Today, the Korea/Japan straits remain a major international maritime thoroughfare, but one haunted by the ghosts of Tsushima. Flying over the straits to Tokyo from Seoul gives a powerful reminder of the dramatic events that unfolded a century ago. One can compare the public in-flight navigation display with the known naval lines of battle by looking due south. The track of Rozhestventsky's ships as they advanced, in line astern, on a southwesterly track northeastwards and the positions of Togo's fleet heading southwards can be visually estimated. The approximate area of sea where the Russian admiral was captured unconscious on board the fleeing destroyer Bedovyi can be guessed at by the imaginative. The wrecks of the Russian battleships and cruisers rest over 90 meters down east and north of Tsushima Island in the warm Tsushima current, which flows northward into the Sea of Japan. The area is regularly battered by typhoon-strength winds and hurricanes. Many sank as smashed burning hulks and their condition today is judged as poor. The wreck sites remain war graves and diving on them is rare due to the combination of crowded sea lanes and the typhoon season each year making examination and filming difficult.

The events of Tsushima are now finding added resonance in revived competition between old and new regional naval rivals. Overall, what remains unclear is whether current strategic arrangements will survive in future with the rise of China and the uncertain response of other regional actors, each with individual security concerns.

Japanese government reports in 2005 suggest planned aircraft carrier construction by China, prompting concerns that Japan might follow suit to emerge from America's existing protective alliance. To make matters worse, Chinese-Japanese relations soured in 2005 over differing perceptions of Japanese actions during World War II and have been exacerbated further by intrusions by Chinese submarines into Japan's territorial waters near Okinawa.

The grip of history and memory remain strong. Japan continues to be embroiled in inshore disputes with both North and South Korea and argues with Russia over rights to the Kurile Islands. Japan is also highly concerned by North Korean missile tests over its territory and possible nuclear weapons acquisition. Japan's neighbors, North and South Korea regularly lose lives in naval duels in their home waters and display their own resentments concerning Japan's war record. Russia's Pacific fleet, weakened in the years since 1991 by decay and lack of modernization, remains an active regional naval actor but its parlous position was illustrated this month by its need for international assistance to retrieve successfully a stricken mini-submarine off the Kamchatka peninsula.
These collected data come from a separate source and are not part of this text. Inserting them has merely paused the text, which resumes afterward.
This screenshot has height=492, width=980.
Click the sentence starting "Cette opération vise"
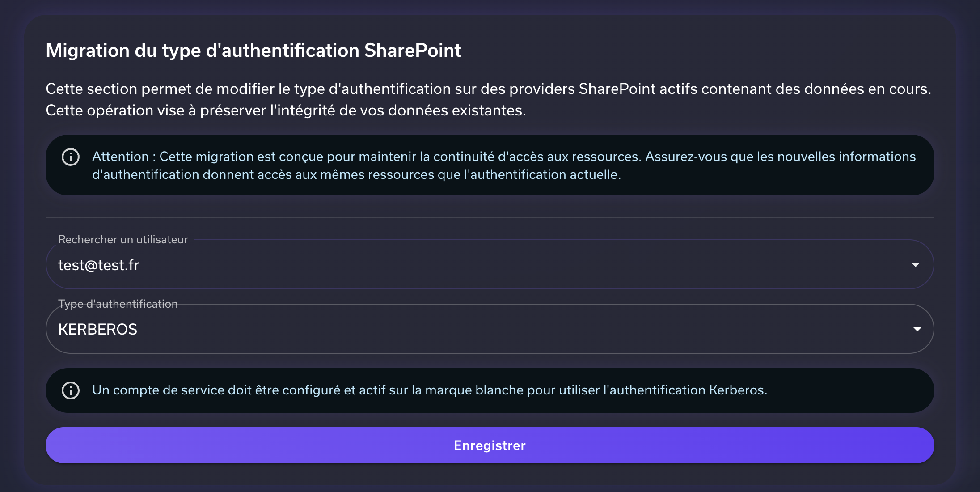pos(286,110)
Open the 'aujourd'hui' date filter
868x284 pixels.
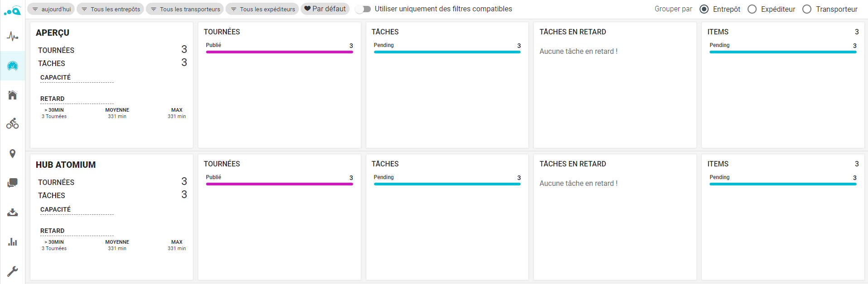pos(51,9)
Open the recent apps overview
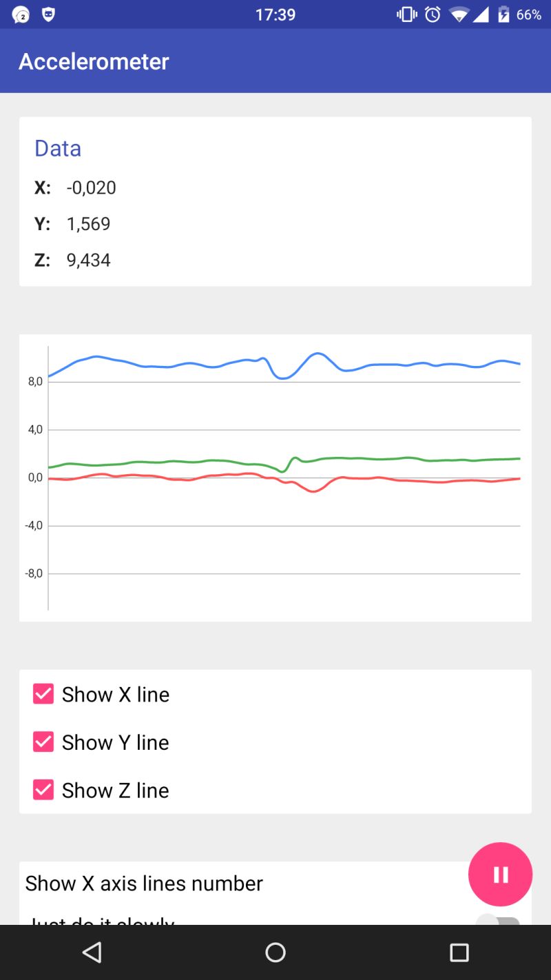The width and height of the screenshot is (551, 980). pos(459,952)
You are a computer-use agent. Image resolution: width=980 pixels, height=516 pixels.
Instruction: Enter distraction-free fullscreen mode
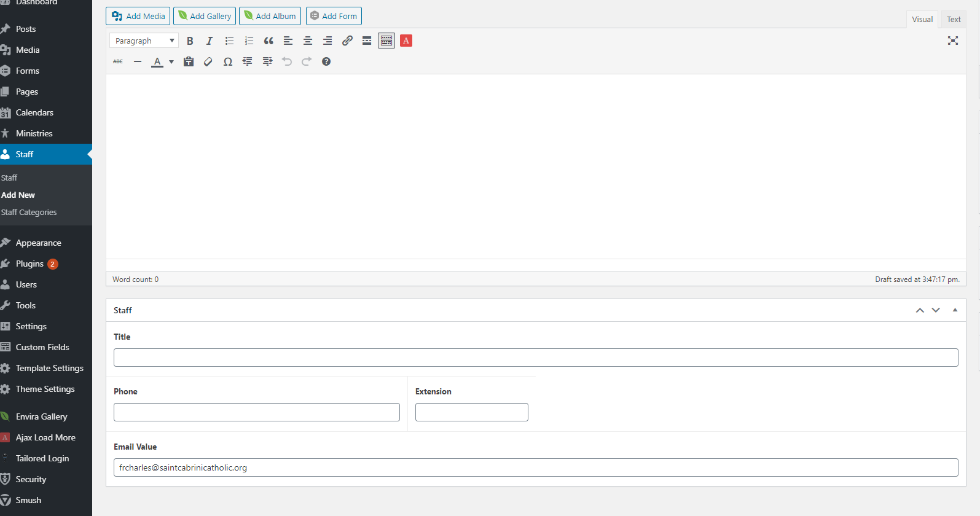click(x=952, y=41)
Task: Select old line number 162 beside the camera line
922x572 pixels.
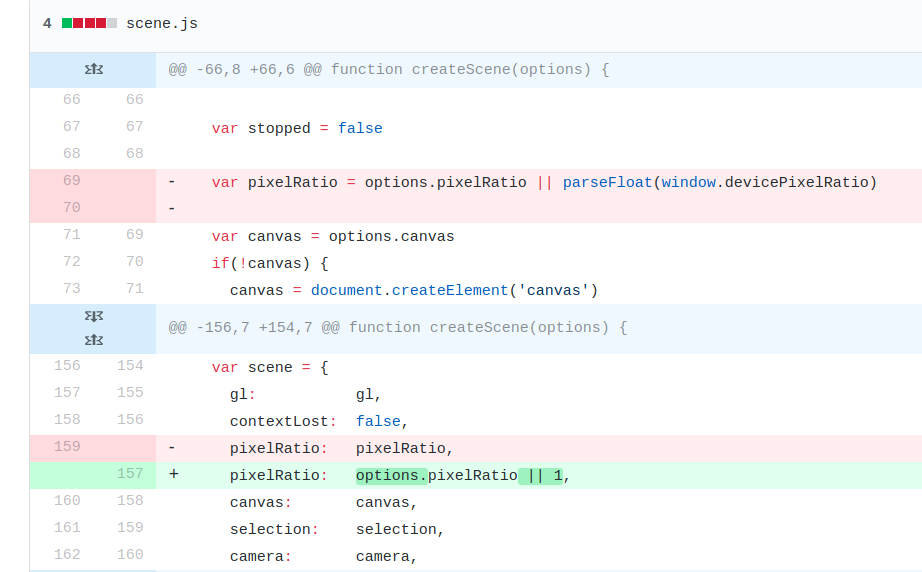Action: click(x=67, y=554)
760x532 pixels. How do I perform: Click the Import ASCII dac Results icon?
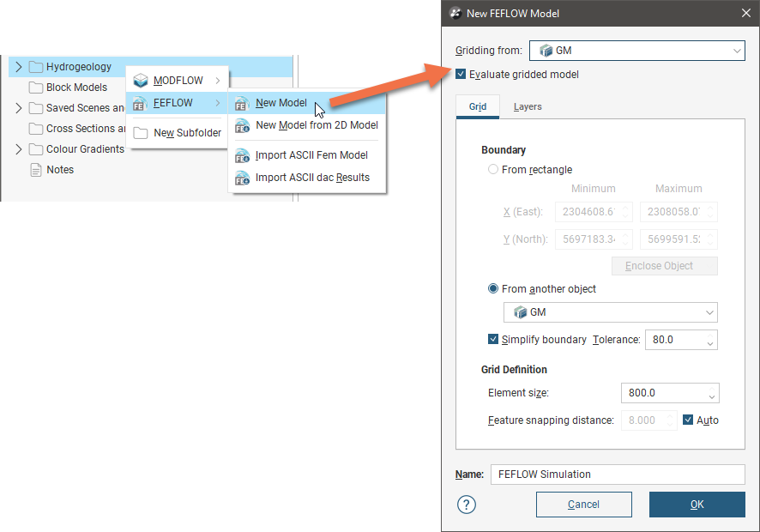pyautogui.click(x=242, y=178)
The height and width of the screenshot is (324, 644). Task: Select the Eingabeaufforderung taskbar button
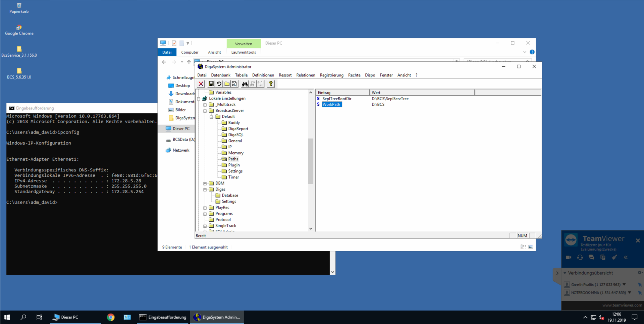click(x=163, y=317)
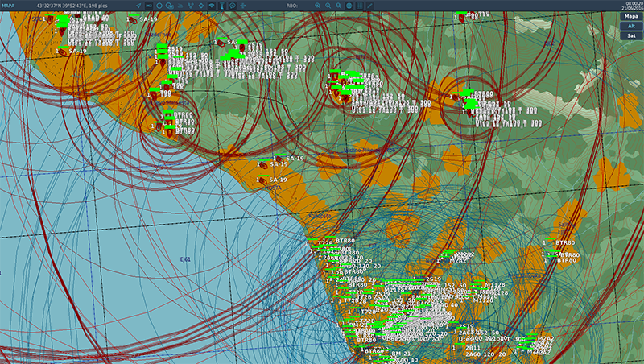Click the pencil draw tool icon
This screenshot has height=364, width=644.
coord(369,6)
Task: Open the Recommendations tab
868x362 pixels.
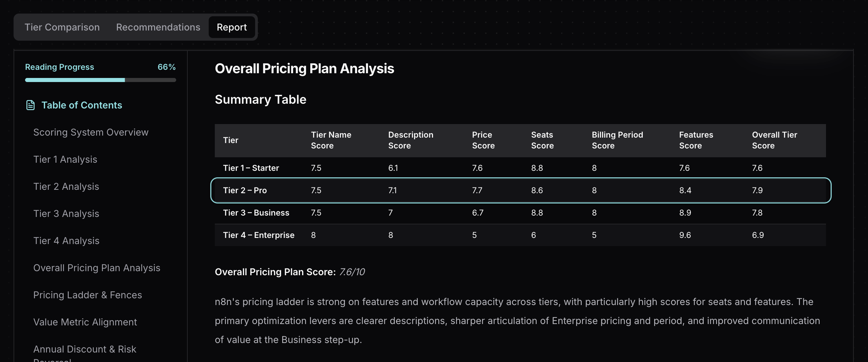Action: coord(158,27)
Finally, China's claims to the island of Taiwan, further south, involve the United Sates navy as the nominal guarantor of security under treaty obligations of 1979. A major flashpoint here is considered eminently possible. The US navy also has hypothetical plans for blockade of North Korea to prevent possible export of missile or nuclear technology.

The naval theater of East Asia thus continues to provide potent strategic challenges a century after Tsushima. The era of the ironclad may be over but the echoes of 1905 can still be heard.

Ronan Thomas is a security consultant and writer on geostrategy and history.